Why my mental health care fails

I’ve struggled a lot in the mind for a long time.  It wasn’t until a breakdown in 2010 when I lived in Australia that I begun treatment from psychiatry. As a result of my mental illness, my relationship in Australia ended and I returned to the UK in 2013 to be with family. Before I departed, I was informed of a diagnosis of Schizoaffective Disorder.

Much of my psychiatric history between 2010-5 was one of depression and burn out. The usual pattern was I would return to work after a suicide attempt. I returned because I needed the income and family pressure. Once back at work I would be unable to handle the social pressure and relentlessness of it all, so I would then take my own life. I would often quit jobs in between these gaps because there was sometimes pressure to get rid of me. I had no energy to fight my employer for my job as well.

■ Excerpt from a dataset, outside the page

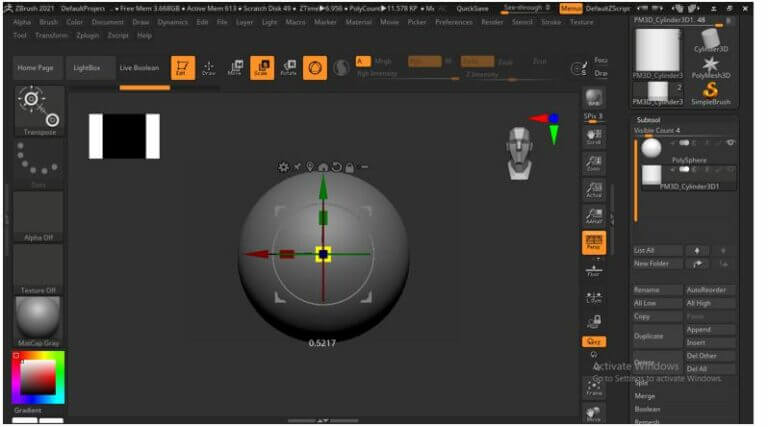Activate the Edit mode button
Screen dimensions: 768x427
[x=183, y=68]
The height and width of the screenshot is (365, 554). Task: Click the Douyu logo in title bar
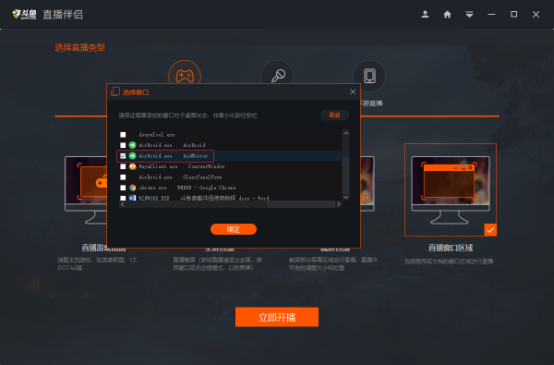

I was told for many years by many doctors and therapists that my answers were finding the right medication and doing therapy. I took a total of 5 different anti-depressants until 2016.  These were Escitalopram, Cymbalta, Desvenlafaxine, Mirtazapine and Venlafaxine. Since 2015 after Electroconvulsive therapy I have taken Lithium. I have taken 9 different anti-psychotics since 2010 these were Olanzapine, Risperidone, Ziprasidone, Abilify, Asenapine, Haloperidol, Quetiapine and presently Paliperidone. I wouldn’t say I always had a choice in taking these medications. When I was sectioned I had no right to choose and when I wasn’t sectioned it was clear I would be sectioned if I didn’t take them. The only time to stop medication is when your home but that can be dangerous as your body is by then dependant on them. There isn’t support for coming off medication slowly.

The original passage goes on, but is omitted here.